** Opening Material to process block **

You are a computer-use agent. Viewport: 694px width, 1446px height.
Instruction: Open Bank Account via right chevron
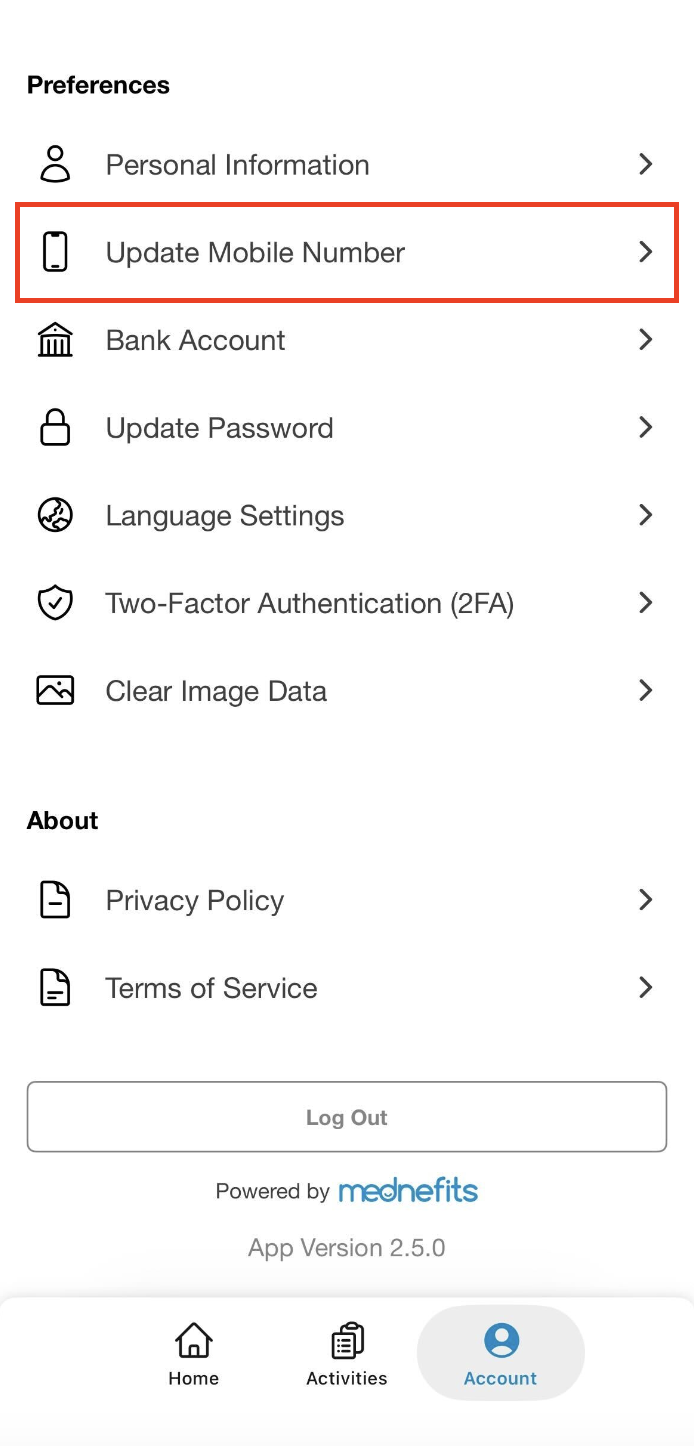tap(646, 340)
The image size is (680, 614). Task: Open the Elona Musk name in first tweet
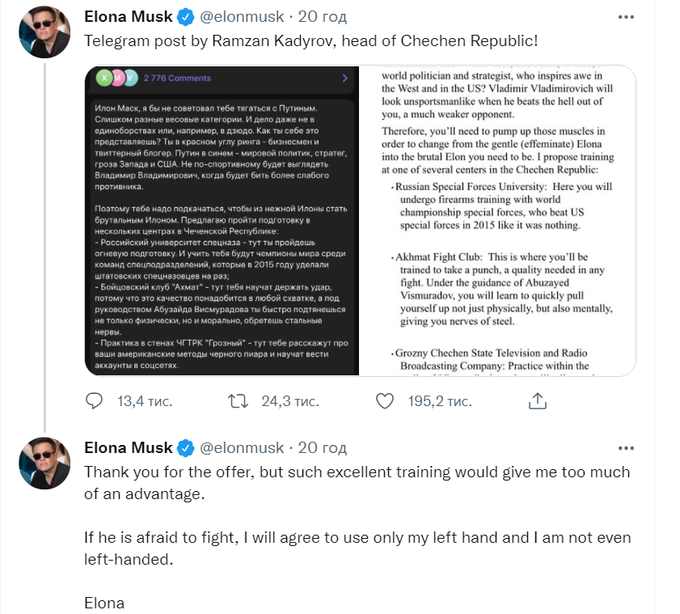pyautogui.click(x=128, y=19)
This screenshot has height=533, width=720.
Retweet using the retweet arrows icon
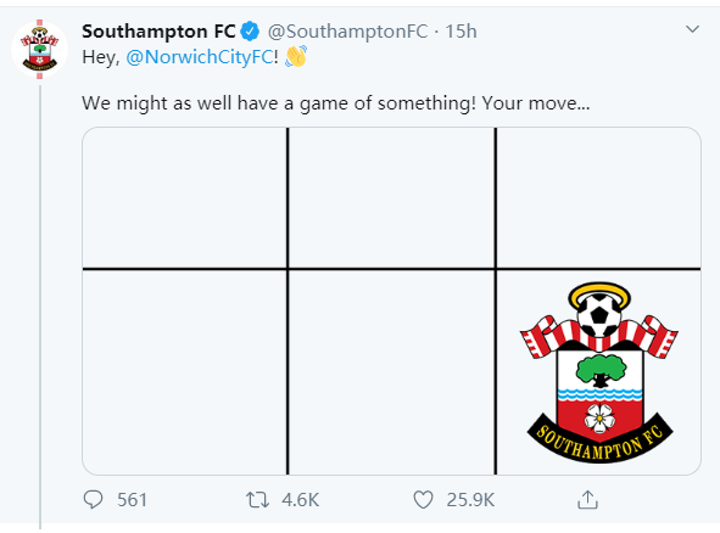(x=258, y=499)
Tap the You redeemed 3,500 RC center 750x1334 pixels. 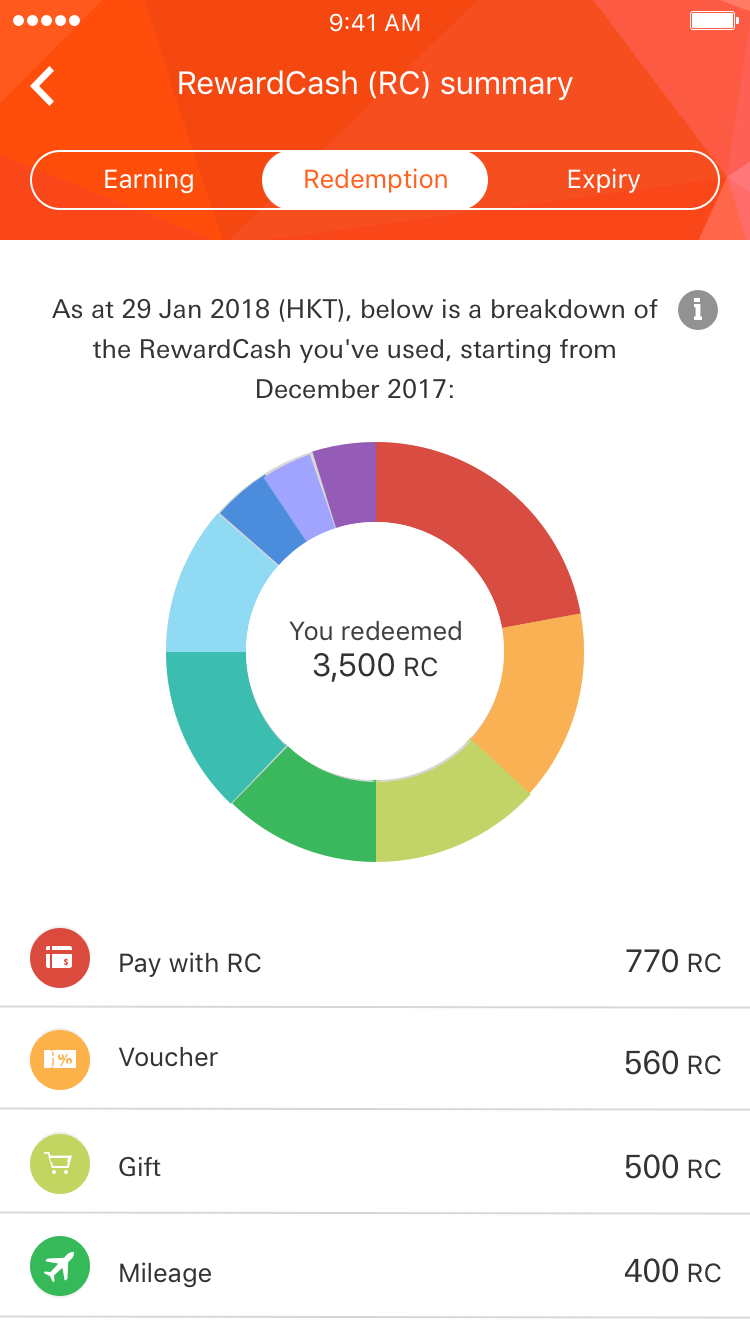pyautogui.click(x=375, y=649)
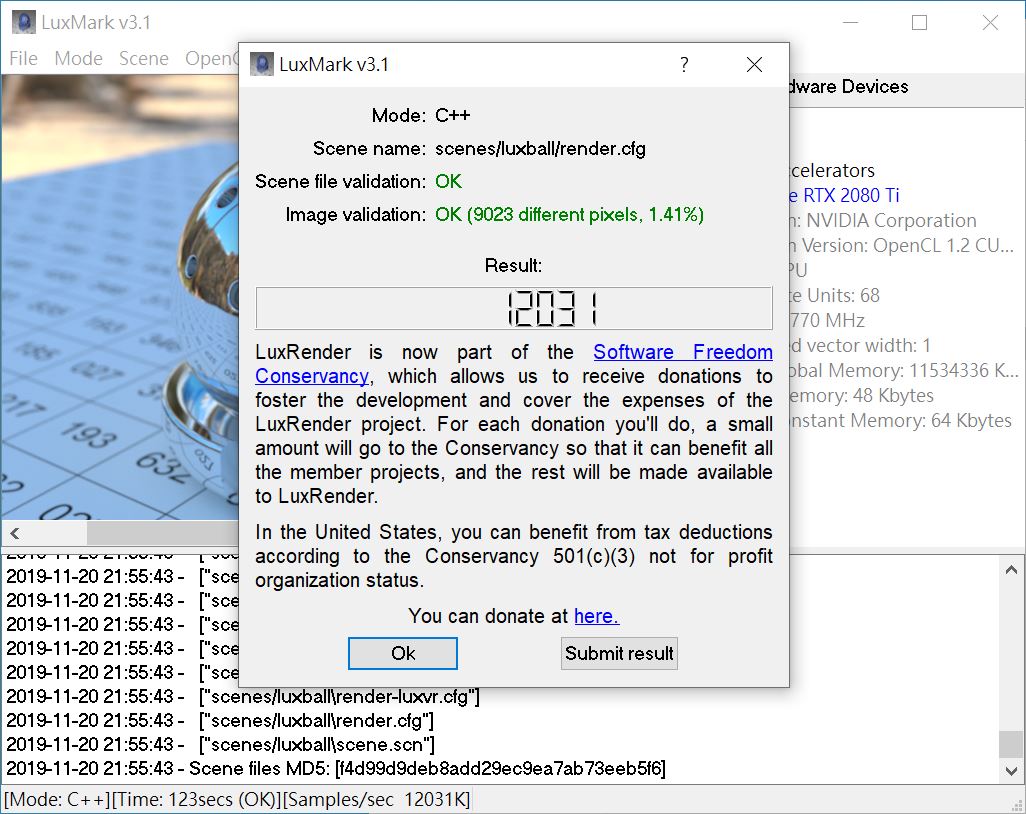This screenshot has height=814, width=1026.
Task: Click the Hardware Devices panel header
Action: [848, 87]
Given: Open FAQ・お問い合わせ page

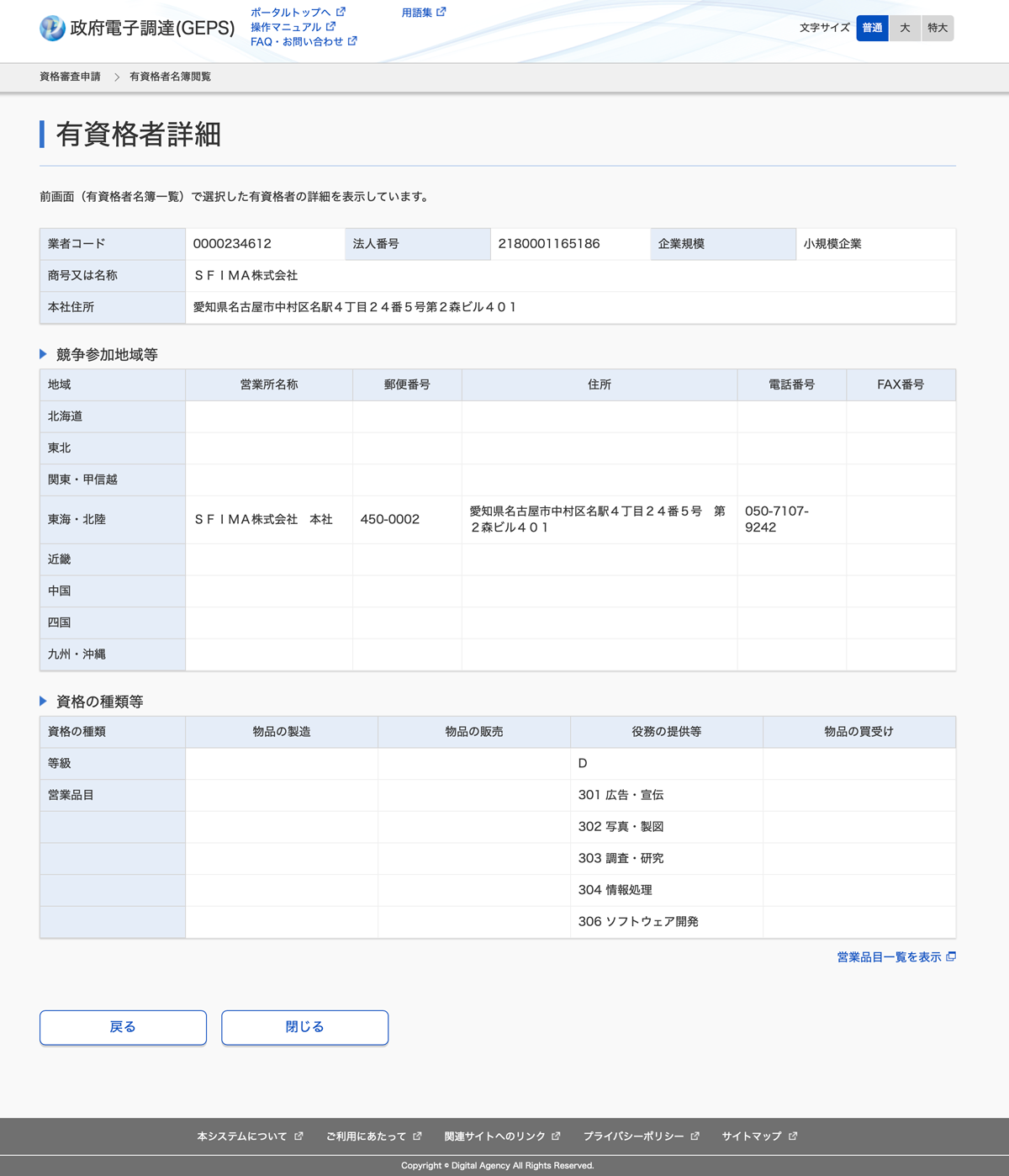Looking at the screenshot, I should coord(297,41).
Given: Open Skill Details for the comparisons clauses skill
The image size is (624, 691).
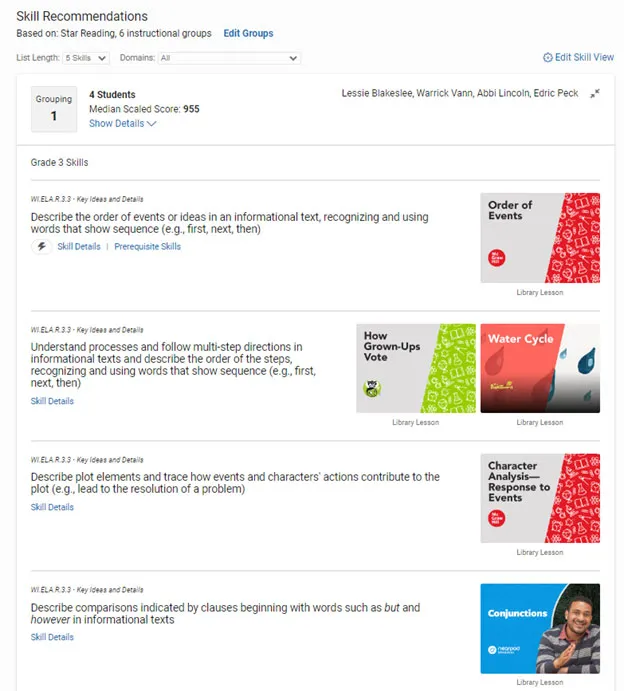Looking at the screenshot, I should (52, 637).
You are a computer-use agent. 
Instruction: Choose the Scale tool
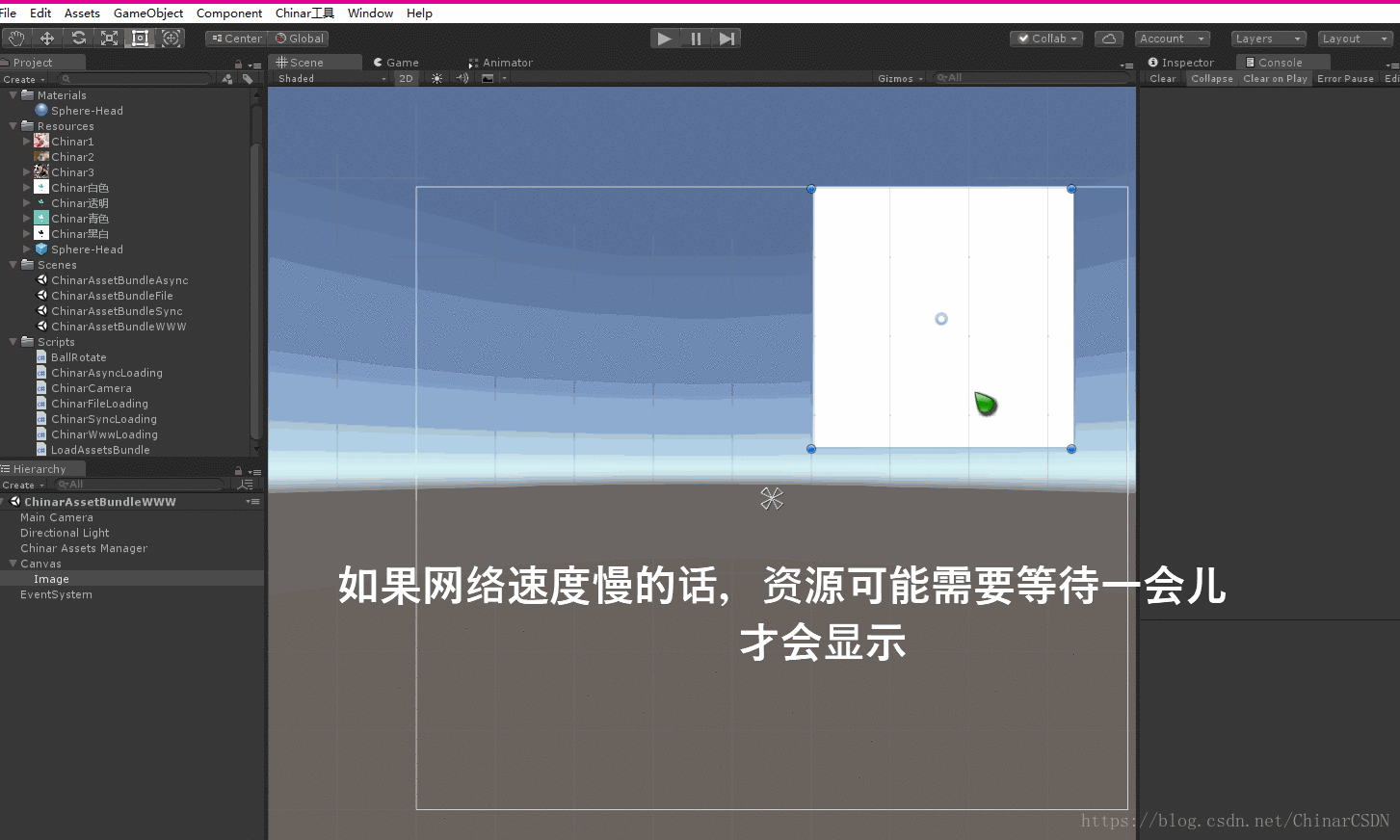click(109, 38)
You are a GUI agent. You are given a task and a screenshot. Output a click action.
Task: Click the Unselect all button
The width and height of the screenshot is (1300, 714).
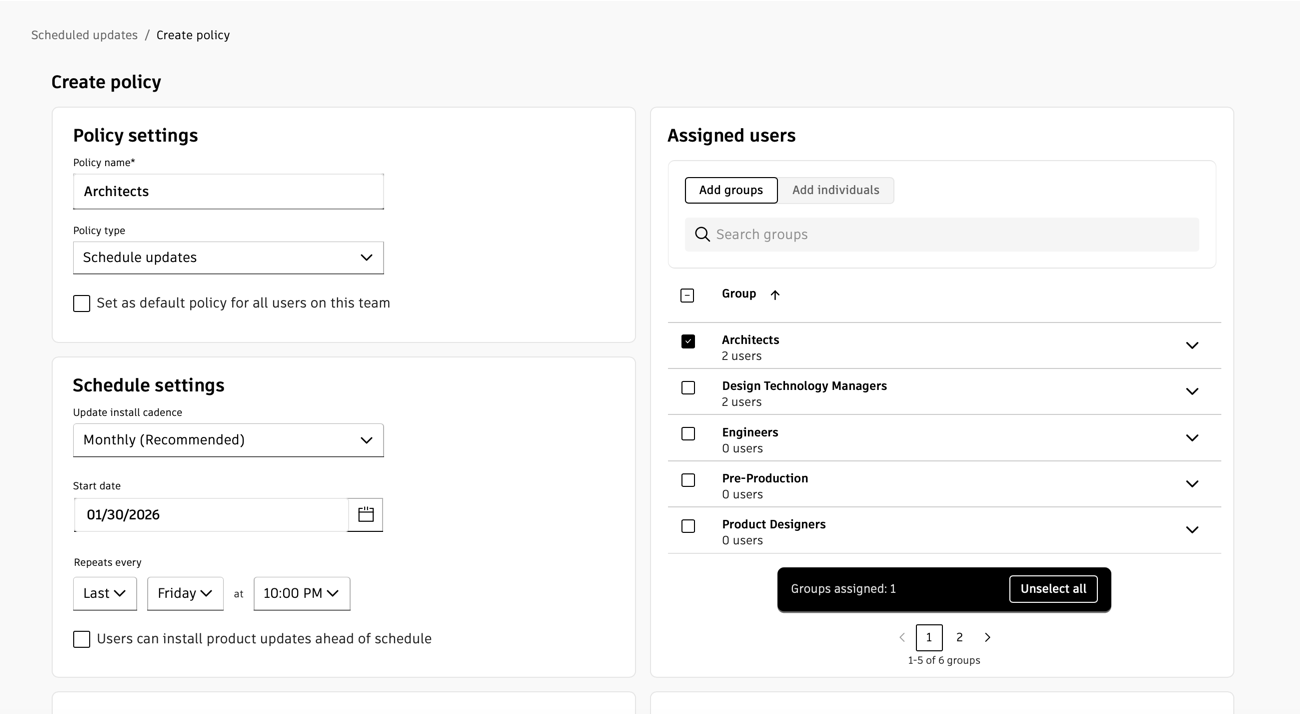click(1053, 589)
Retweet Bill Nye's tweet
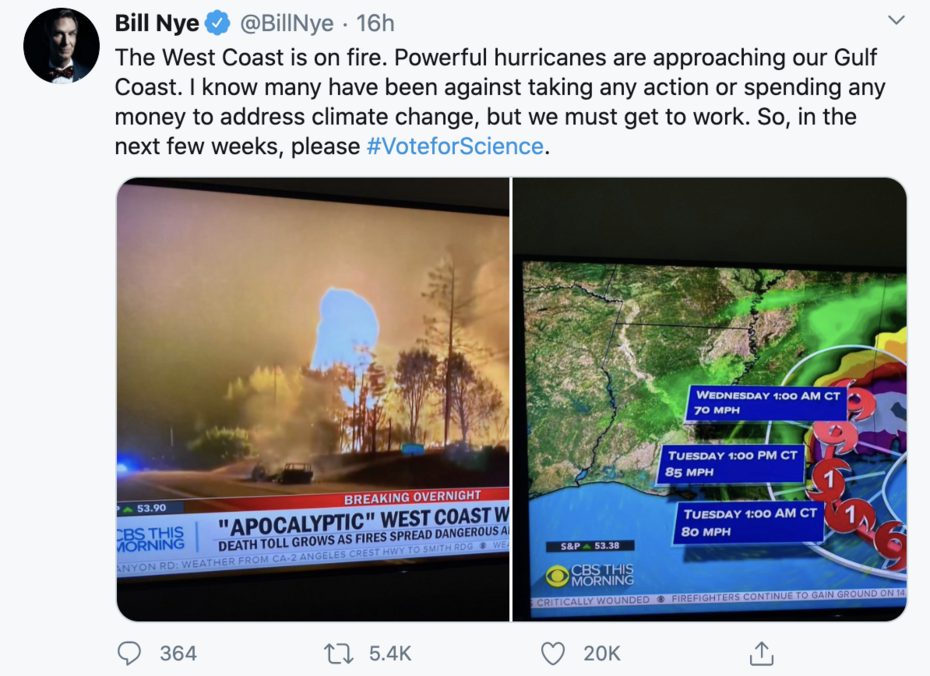Screen dimensions: 930x676 tap(337, 653)
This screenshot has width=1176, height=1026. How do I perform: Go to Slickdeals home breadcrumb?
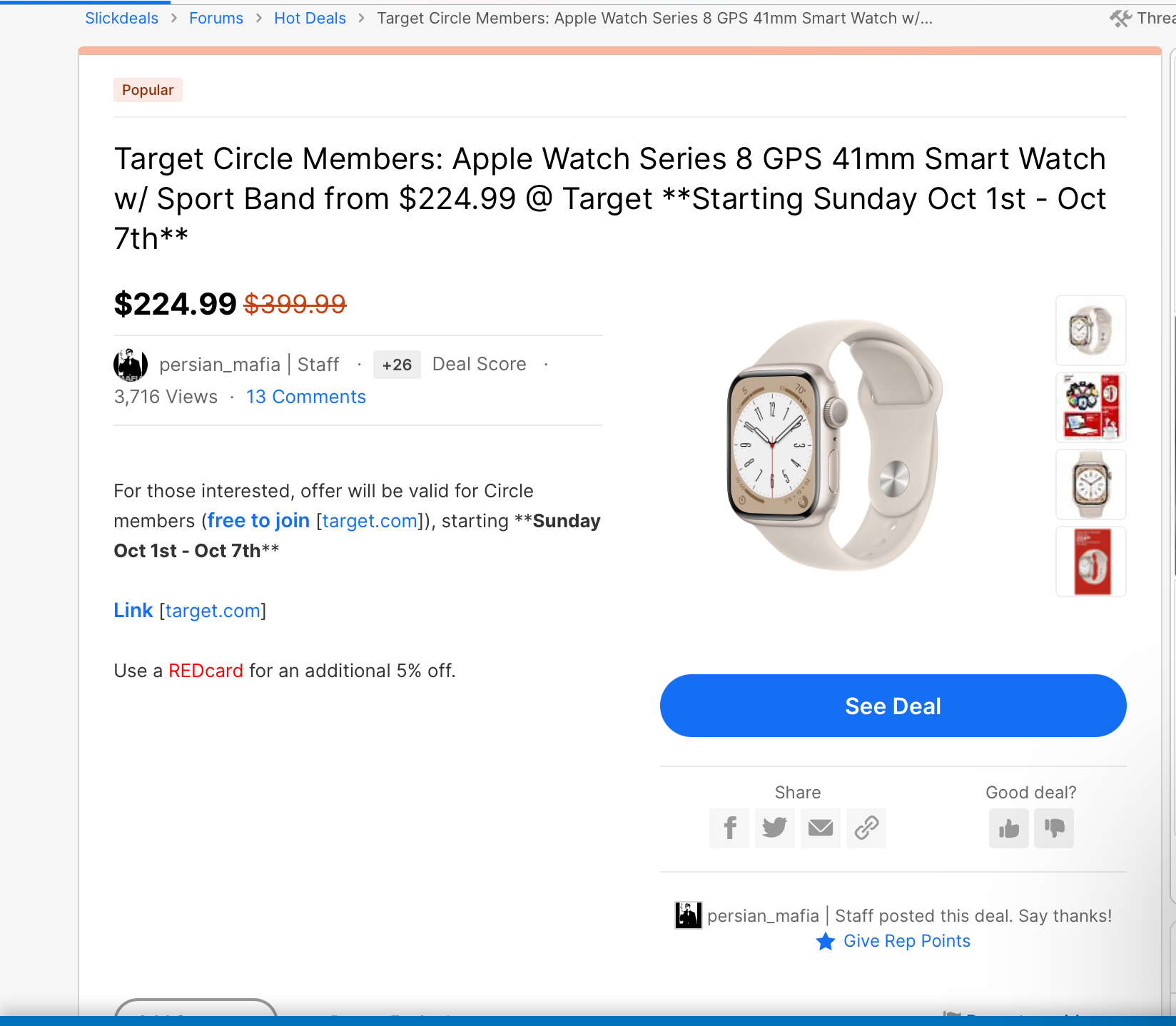pos(121,19)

** Closing Material to process block **

> [Task to carry out]
The result should hold only the lines from the line with "Given: Open Skill" through the final line of the records above, copied exactly, with pictures left out.

> [Task response]
Given: Open Skill Details for the comparisons clauses skill
The image size is (624, 691).
Looking at the screenshot, I should (52, 637).
You are a computer-use agent. 
Instruction: Choose the Scale tool
click(109, 38)
You are a GUI agent. You are given a task and a screenshot. Output a click action.
Task: Click the Unselect all button
The width and height of the screenshot is (1300, 714).
click(1053, 589)
Retweet Bill Nye's tweet
Screen dimensions: 930x676 tap(337, 653)
This screenshot has width=1176, height=1026. How do I perform: Go to Slickdeals home breadcrumb?
pos(121,19)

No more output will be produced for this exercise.